CAPE CANAVERAL, Fla. — A Russian weapons test created more than 1,500 pieces of space junk that is now threatening the seven astronauts aboard the International Space Station, U.S. officials said Monday.
The State Department confirmed that the debris was from an old Russian satellite destroyed by a missile strike.
“It was dangerous. It was reckless. It was irresponsible,” said State Department spokesman Ned Price.
Earlier Monday, the four Americans, one German and two Russians on board were forced to briefly seek shelter in their docked capsules because of the debris.
At least 1,500 pieces of the destroyed satellite were sizable enough to show up on radar and with telescopes, Price said. But countless other fragments were too small to track, yet still posed a danger to the space station as well as orbiting satellites.
Even a fleck of paint can do major damage when orbiting at 17,500 mph. Something big, upon impact, could be catastrophic.
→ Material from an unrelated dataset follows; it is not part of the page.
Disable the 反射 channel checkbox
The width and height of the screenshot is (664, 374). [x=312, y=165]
“We are going to continue to make very clear that we won’t tolerate this kind of activity,” Price said.
He said the U.S. has “repeatedly raised with Russian counterparts our concerns for a potential satellite test”.
NASA Mission Control said the heightened threat from the debris might continue for another couple of days and continue to interrupt the astronauts’ science research and other work. Four of the seven crew members arrived at the orbiting outpost Thursday night.
The U.S. Space Command said it was tracking the field of orbiting debris. NASA had made no comment by late afternoon, and there was no word late Monday from Russia about the missile strike.
A similar weapons test by China in 2007 also resulted in countless debris. One of those pieces threatened to come dangerously close to the space station last week. While it later was dismissed as a risk, NASA had the station move anyway.
Anti-satellite missile tests by the U.S. in 2008 and India in 2019 were conducted at much lower altitudes, well below the space station.